▸ What the task requires: Each line in the entries below that holds the string "GARAJE" is to be listed.

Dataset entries
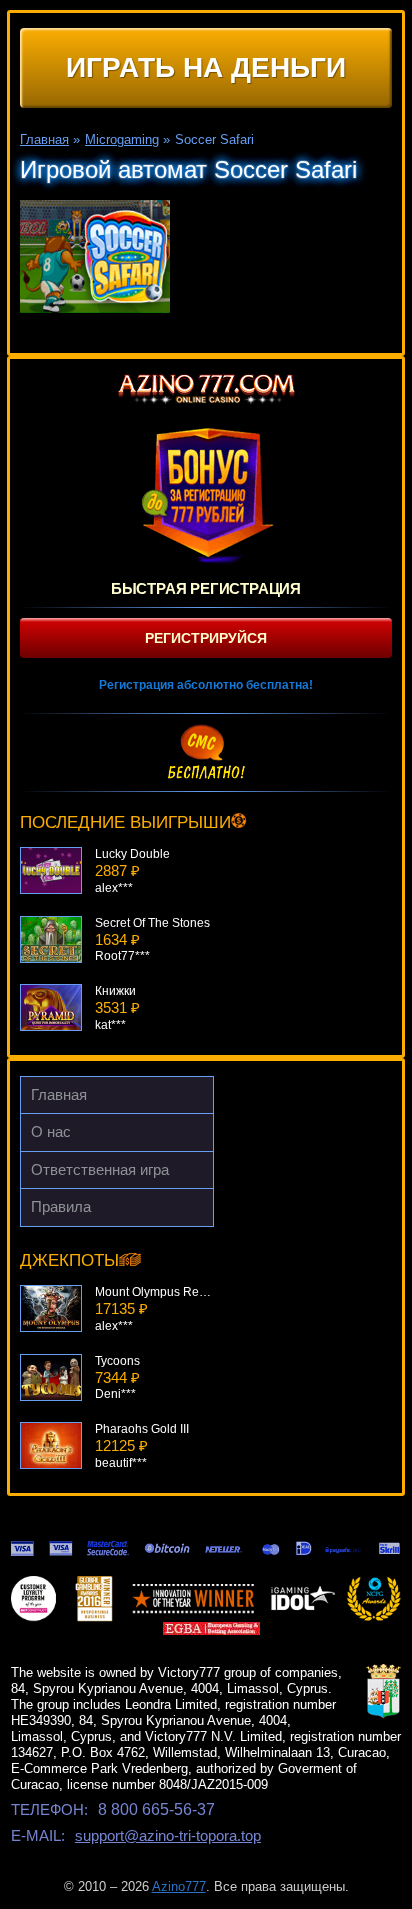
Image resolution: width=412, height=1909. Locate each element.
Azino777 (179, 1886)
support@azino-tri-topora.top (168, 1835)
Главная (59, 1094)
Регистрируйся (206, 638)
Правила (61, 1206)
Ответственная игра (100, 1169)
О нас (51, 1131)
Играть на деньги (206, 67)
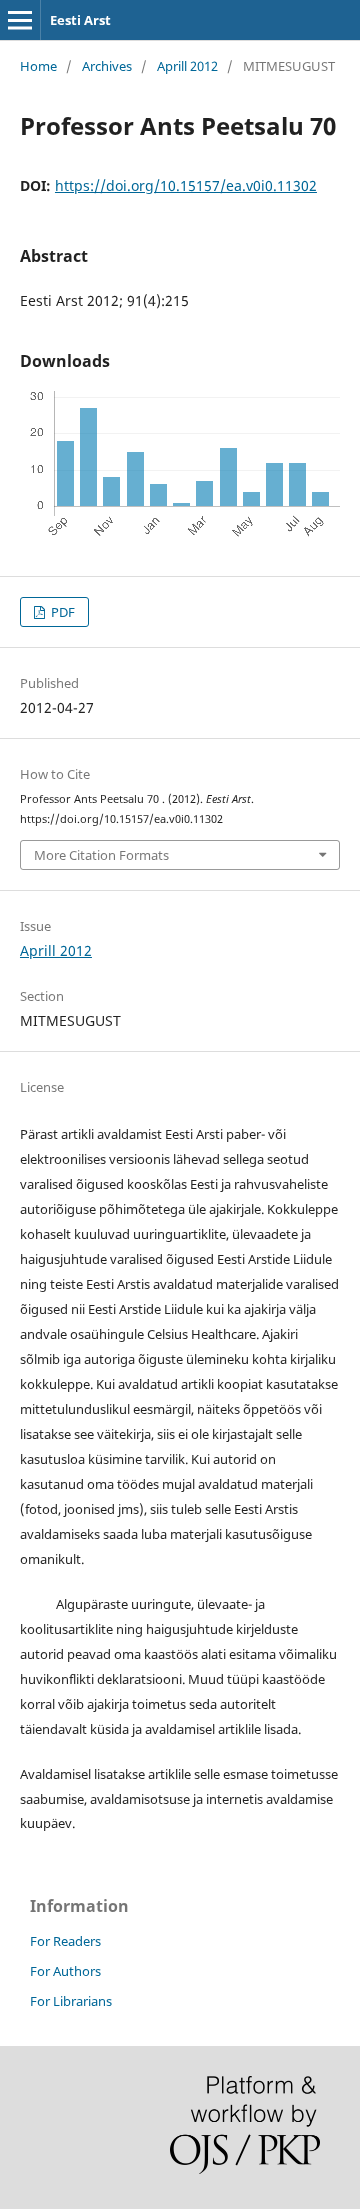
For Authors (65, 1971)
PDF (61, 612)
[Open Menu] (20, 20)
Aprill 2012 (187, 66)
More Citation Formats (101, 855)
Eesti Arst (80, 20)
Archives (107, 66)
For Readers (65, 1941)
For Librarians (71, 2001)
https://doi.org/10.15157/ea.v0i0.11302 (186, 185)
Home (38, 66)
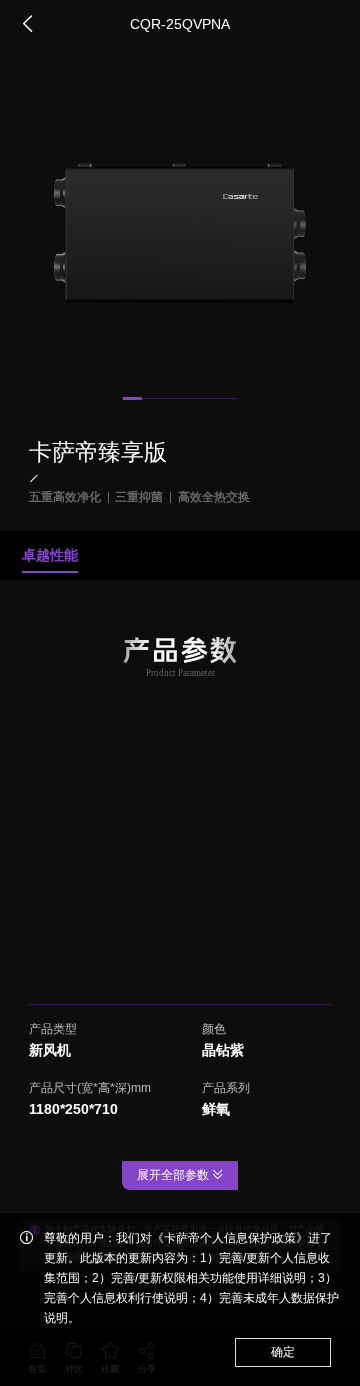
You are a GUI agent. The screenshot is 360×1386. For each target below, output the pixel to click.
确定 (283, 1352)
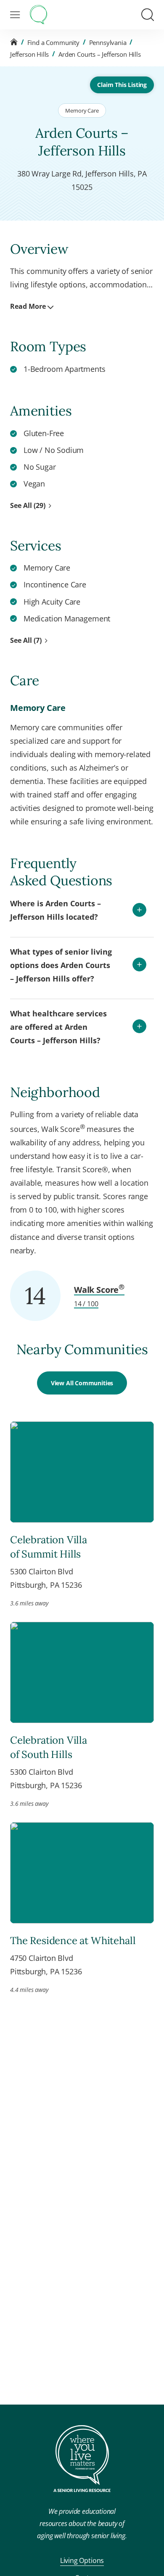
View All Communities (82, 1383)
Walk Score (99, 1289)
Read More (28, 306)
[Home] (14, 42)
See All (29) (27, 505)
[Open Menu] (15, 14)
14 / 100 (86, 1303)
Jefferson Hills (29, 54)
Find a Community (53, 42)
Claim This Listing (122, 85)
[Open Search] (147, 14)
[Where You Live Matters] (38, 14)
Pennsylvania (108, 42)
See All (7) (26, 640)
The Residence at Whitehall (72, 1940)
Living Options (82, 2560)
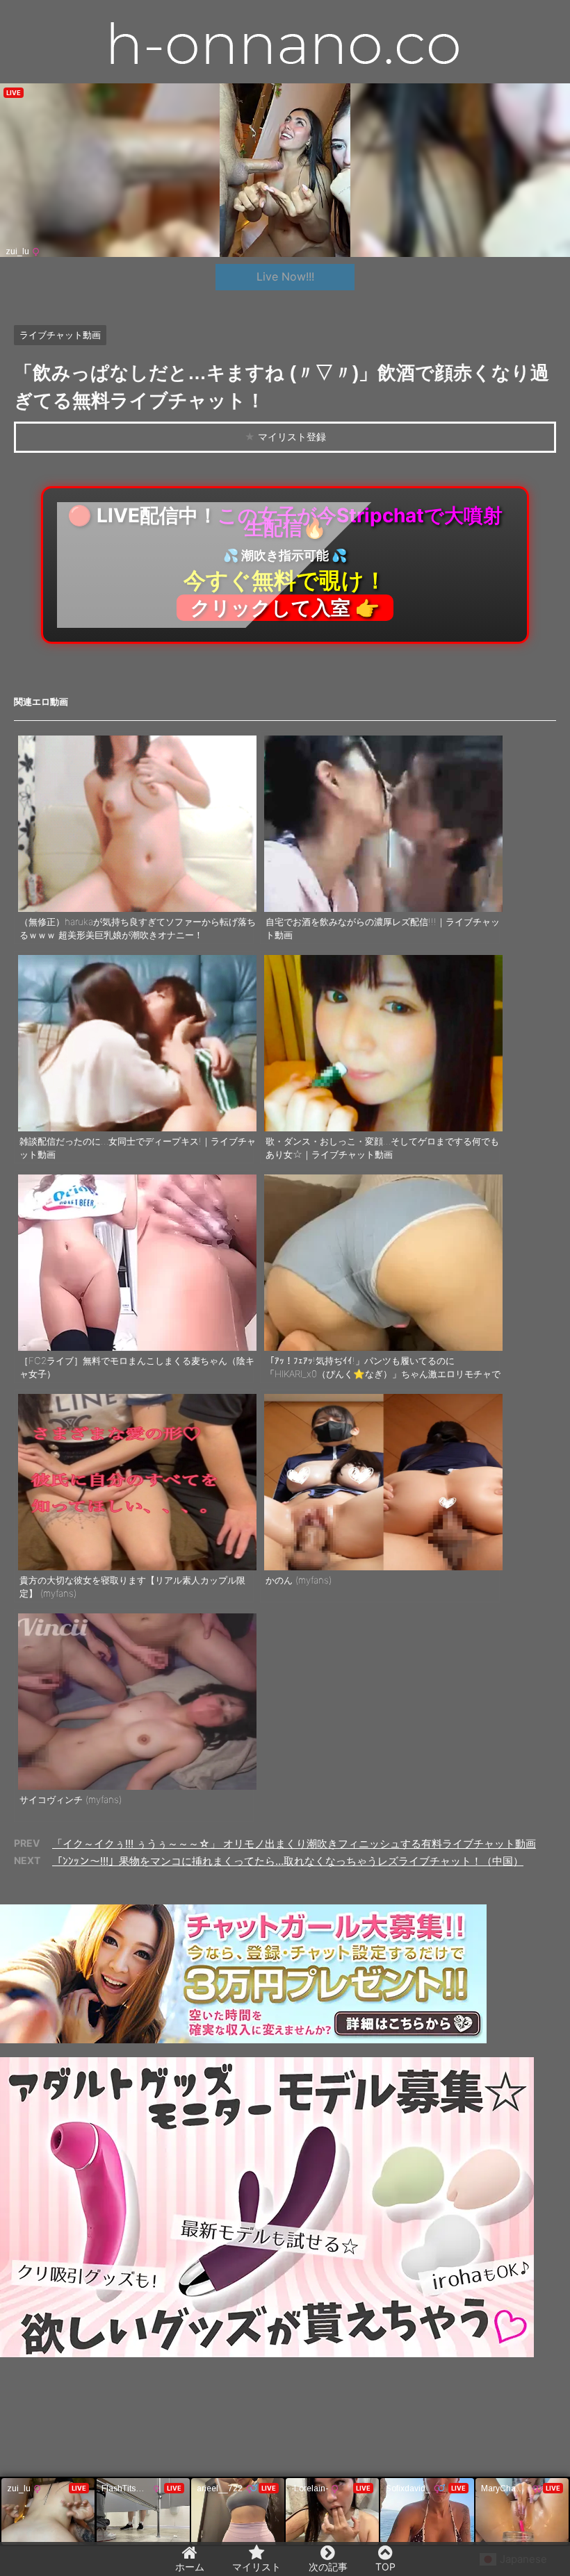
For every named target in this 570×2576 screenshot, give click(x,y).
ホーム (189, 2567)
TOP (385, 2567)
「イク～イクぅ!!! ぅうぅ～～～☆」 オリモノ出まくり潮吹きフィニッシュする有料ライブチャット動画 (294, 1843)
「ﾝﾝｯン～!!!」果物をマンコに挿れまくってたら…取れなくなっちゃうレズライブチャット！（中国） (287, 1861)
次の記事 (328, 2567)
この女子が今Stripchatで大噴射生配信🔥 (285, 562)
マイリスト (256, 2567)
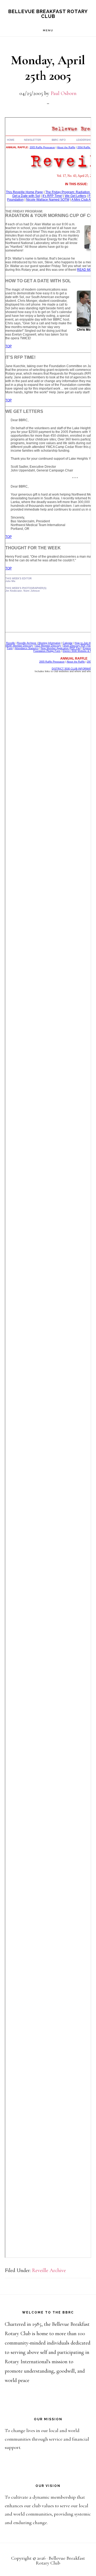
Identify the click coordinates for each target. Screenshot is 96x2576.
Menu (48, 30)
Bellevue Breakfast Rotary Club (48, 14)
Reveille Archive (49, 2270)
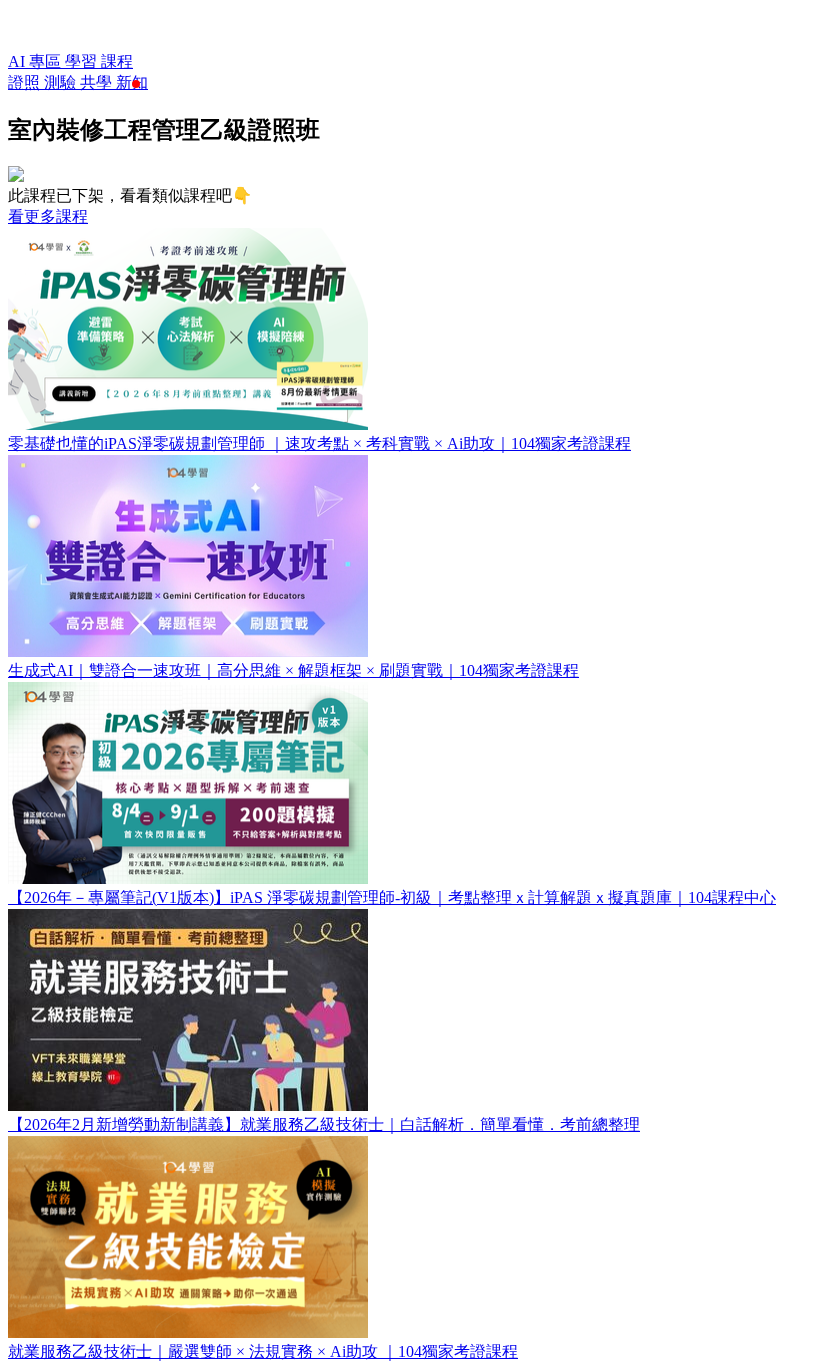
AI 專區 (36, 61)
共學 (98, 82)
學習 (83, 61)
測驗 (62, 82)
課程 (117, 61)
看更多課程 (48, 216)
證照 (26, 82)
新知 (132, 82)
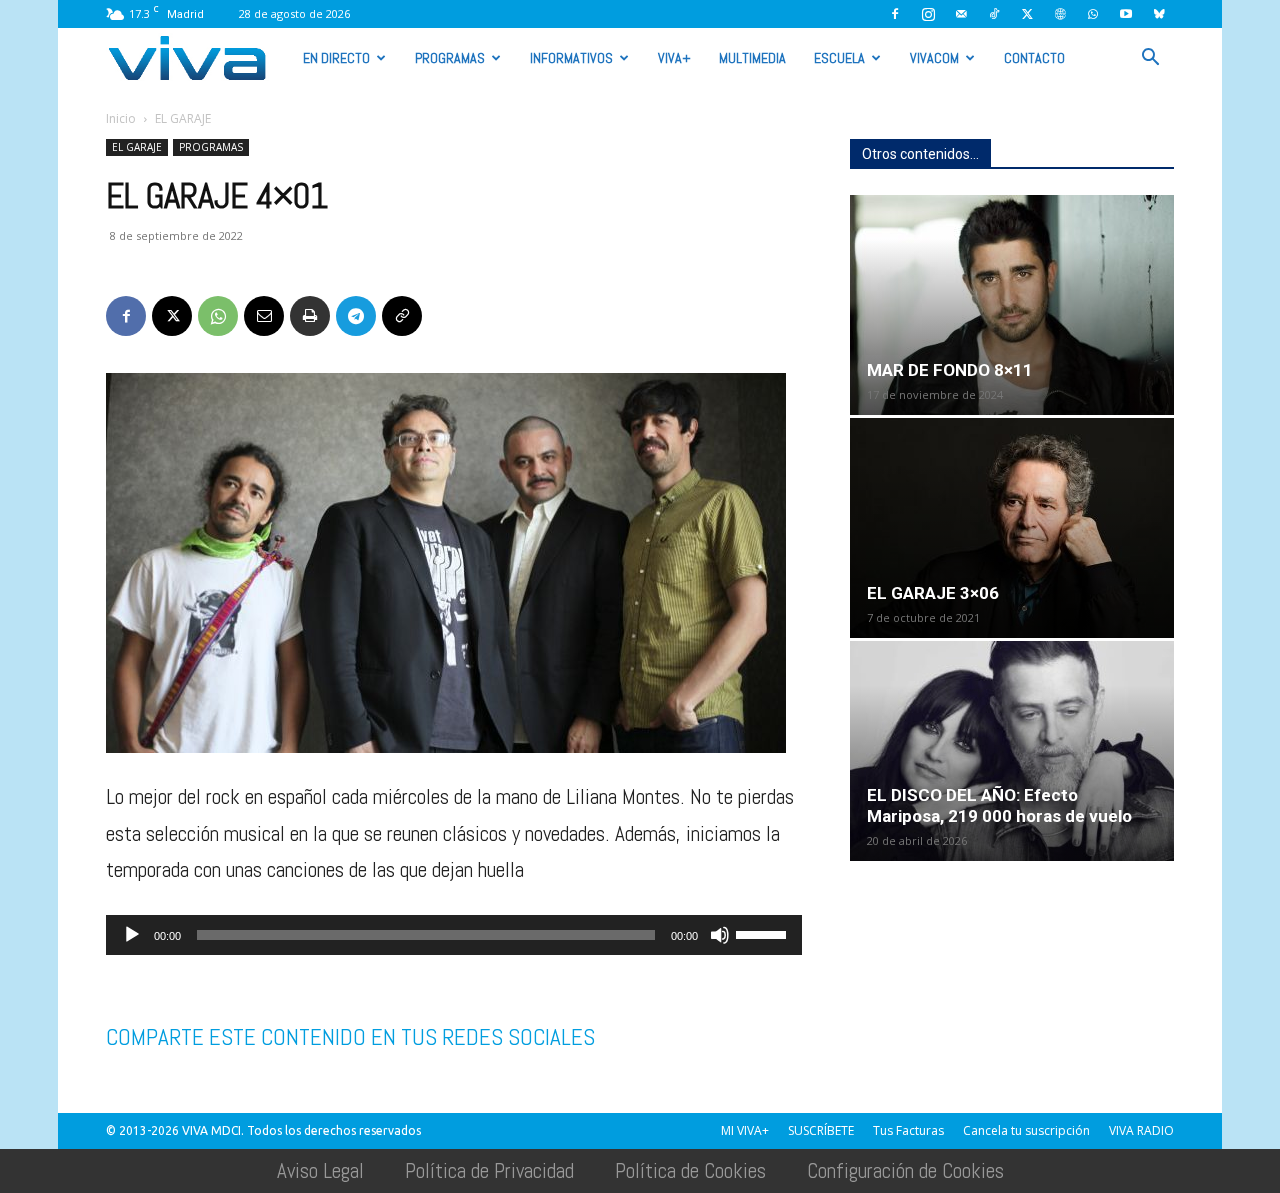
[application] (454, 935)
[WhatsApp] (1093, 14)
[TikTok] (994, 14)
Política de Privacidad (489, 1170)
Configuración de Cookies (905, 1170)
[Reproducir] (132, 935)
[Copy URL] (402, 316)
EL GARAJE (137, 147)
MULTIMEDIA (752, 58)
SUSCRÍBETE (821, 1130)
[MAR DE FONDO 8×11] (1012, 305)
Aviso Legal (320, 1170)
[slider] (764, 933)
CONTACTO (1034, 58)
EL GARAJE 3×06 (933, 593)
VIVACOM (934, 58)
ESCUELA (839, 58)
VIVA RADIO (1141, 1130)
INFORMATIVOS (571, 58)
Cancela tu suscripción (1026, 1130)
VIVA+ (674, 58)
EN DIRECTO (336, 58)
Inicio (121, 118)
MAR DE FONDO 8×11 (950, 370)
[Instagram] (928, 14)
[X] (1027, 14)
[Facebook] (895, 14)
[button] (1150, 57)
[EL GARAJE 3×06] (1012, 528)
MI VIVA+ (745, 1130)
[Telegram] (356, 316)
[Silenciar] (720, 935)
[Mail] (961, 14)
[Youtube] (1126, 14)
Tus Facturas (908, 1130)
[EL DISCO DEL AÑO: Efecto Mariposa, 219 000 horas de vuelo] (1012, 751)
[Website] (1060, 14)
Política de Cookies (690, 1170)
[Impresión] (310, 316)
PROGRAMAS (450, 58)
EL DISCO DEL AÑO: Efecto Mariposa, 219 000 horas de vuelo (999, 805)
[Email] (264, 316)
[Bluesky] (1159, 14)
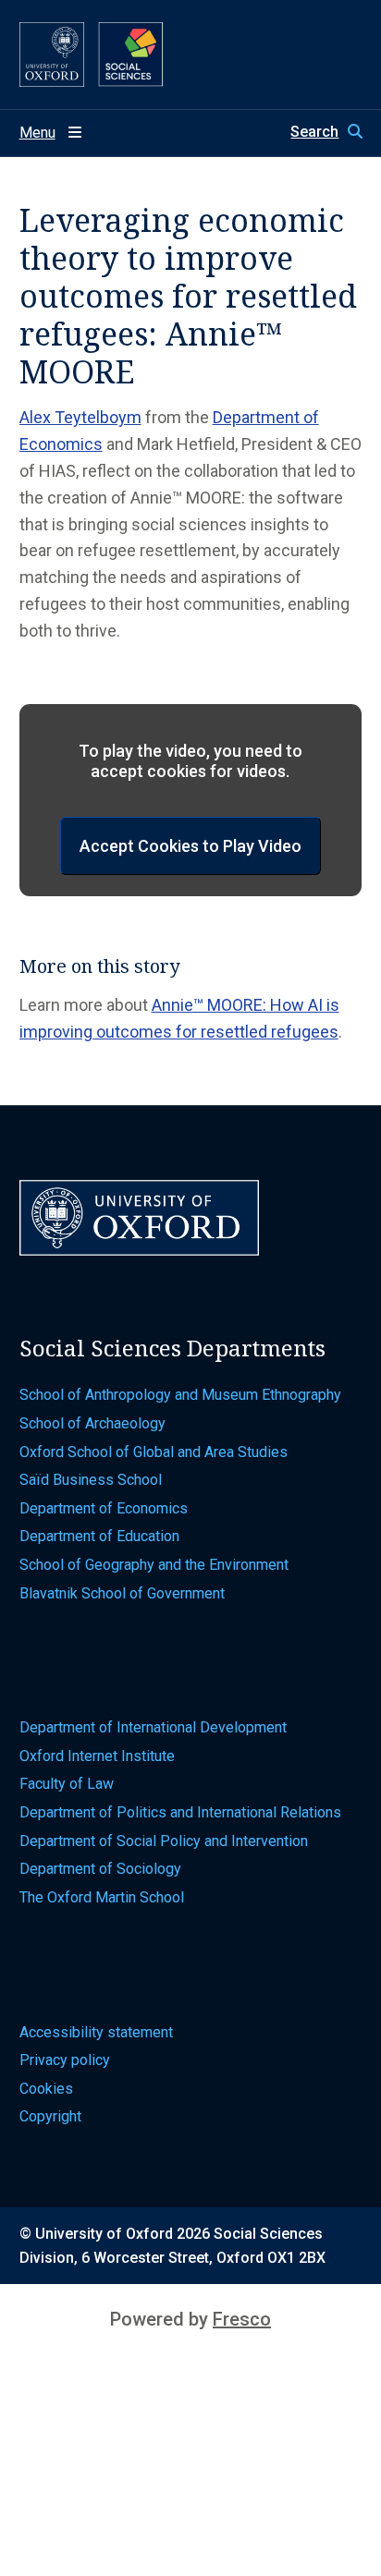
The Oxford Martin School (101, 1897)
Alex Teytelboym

▸ Response:
EL GARAJE (137, 147)
EL GARAJE 3×06 (933, 593)
[EL GARAJE 3×06] (1012, 528)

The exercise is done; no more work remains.